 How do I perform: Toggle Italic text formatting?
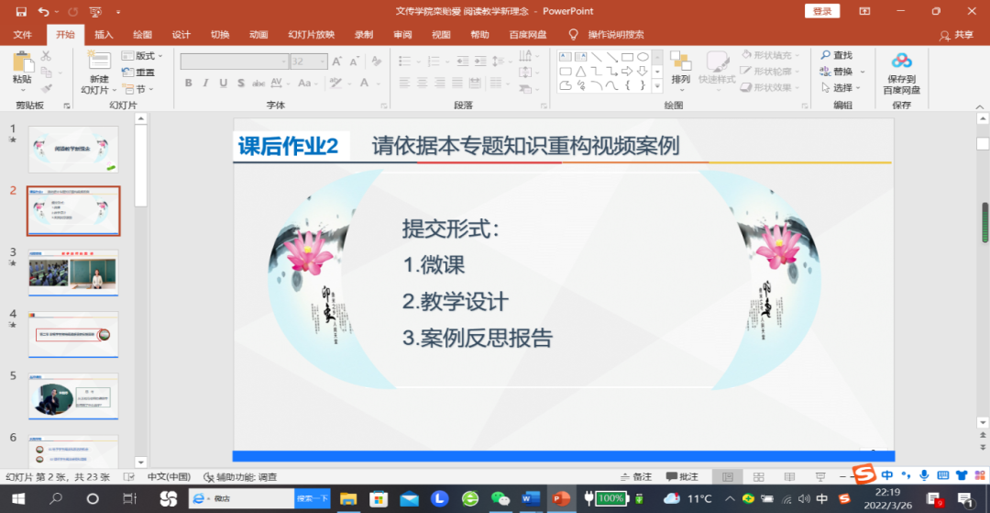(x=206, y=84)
* * *
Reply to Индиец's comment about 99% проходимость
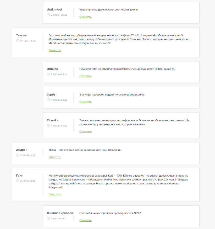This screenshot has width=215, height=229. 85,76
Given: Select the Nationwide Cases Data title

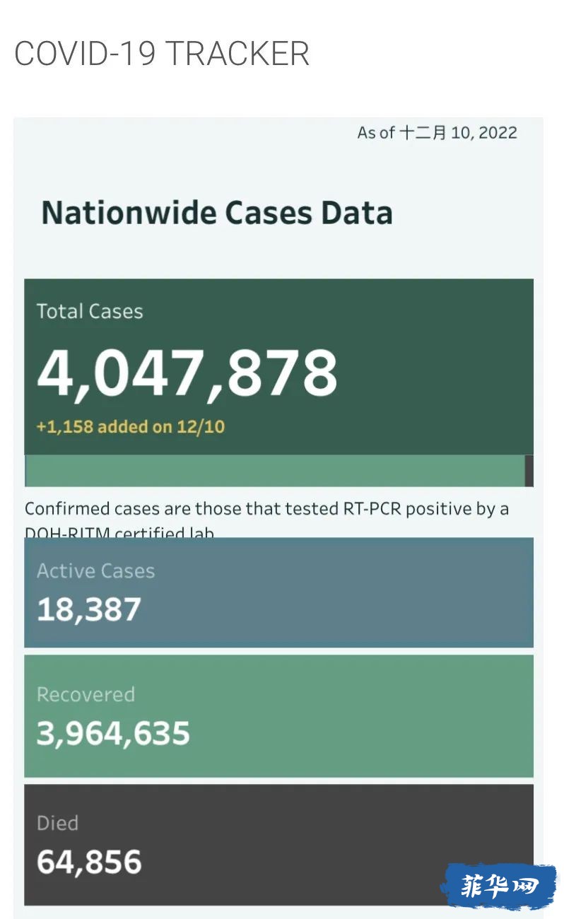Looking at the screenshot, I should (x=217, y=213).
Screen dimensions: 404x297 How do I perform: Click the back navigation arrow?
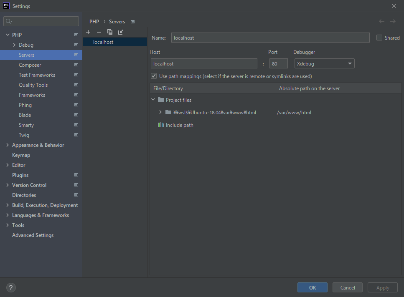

Exercise brief:
From the listing above, pick out each line containing the word "perform" and copy those lines. Case counts.

Expected output:
 How do I perform: Toggle Italic text formatting?
Screen dimensions: 404x297 How do I perform: Click the back navigation arrow?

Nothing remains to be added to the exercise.